The self-perception of the newly rich changed in significant ways. The media managed to label the Reagan years the “decade of greed,” symbolized by corporate takeovers, a booming stock market and Nancy Reagan’s dresses. The Clinton years, which have seen even larger corporate takeovers, a headier stock market, and Monica Lewinsky’s stained dress, thought much better of itself and its own “remarkable,” even “exuberant,” prosperity. This contrast is due in part to the fact that the baby boom generation, which includes much of the media and the opinion leaders of the chattering classes, themselves got rich only in the 1990s and could no longer point a resentful finger at other people who were making off like bandits.
But there is something more at work here. The newly well-to-do could feel good about themselves because they had morphed into what David Brooks calls a “bobo,” or the bohemian-bourgeoisie. The basic idea is that it’s OK to be crassly materialistic and ill-behaved as long as you have good intentions, which by the 1990s meant having the right opinions about the environment, race, gender and poverty. The Clintons are perfect exemplars of this trend, since they quite honestly seemed to think that the goodness of their intentions justified their commodity deals, lying under oath, and astronomical book deals. Those who got rich off the tech boom could think of themselves as pioneers on the new “electronic frontier.”

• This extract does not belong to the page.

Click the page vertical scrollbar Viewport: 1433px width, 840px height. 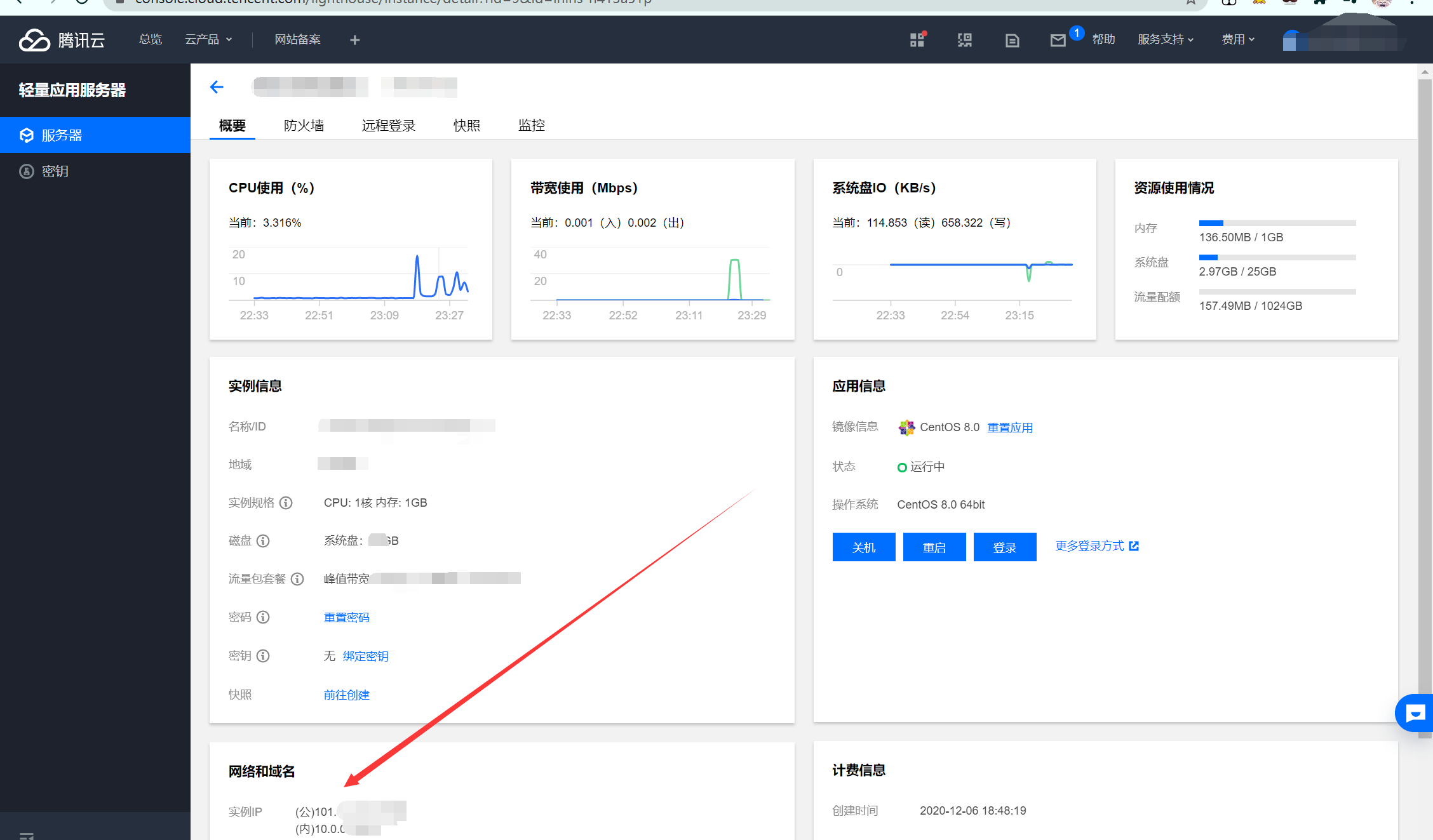coord(1425,381)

Another area of contradictory social trends is race. In their book “America in Black and White,” Stephan and Abigail Thernstrom presented an overwhelming statistical case that while inequality still remained a stubborn fact, African-Americans over the past generation had improved their material and social situation relative to whites in virtually every respect. But as the objective differences narrow, the perceived injustice of those inequalities still remaining seem to become all the more unbearable.
To hear many black leaders talk in the wake of the Florida recount, the current situation is not all that different from Selma, 1963. For all of Mr. Clinton’s gestures toward racial healing, the distinctiveness of black perceptions of events has grown. This became painfully evident during the O.J. Simpson trial, when liberal white women expected their black sisters to denounce male violence, only to find one well-educated black talking head after another taking O.J.’s side. While whites were sharply divided over the Clinton impeachment, blacks were monolithically on his side; Al Gore got an even higher proportion of the black vote than did our first “black” president. The gulf that separates blacks and whites is increasingly a cultural rather than socio-economic one.
All of these trends indicate that the most important changes of the Clinton years were in the end cultural rather than economic. This explains the central political paradox of this period: Why it is that one of the most conservative presidents from the Democratic Party could have ended up being so intensely hated by the right, and polarized American politics like no other?
The reason was that the Clintons were quintessential “bobos”: crudely materialistic, self-absorbed, and power-hungry, but at the same time unable to admit any of this to themselves because they believed their intelligence, education and sophistication entitled them to a higher level of respect. Like others in his generation, the man presiding over America’s most recent decade of greed could look himself in the mirror and pronounce himself satisfied with what he saw.
Mr. Fukuyama is a professor of public policy at George Mason University.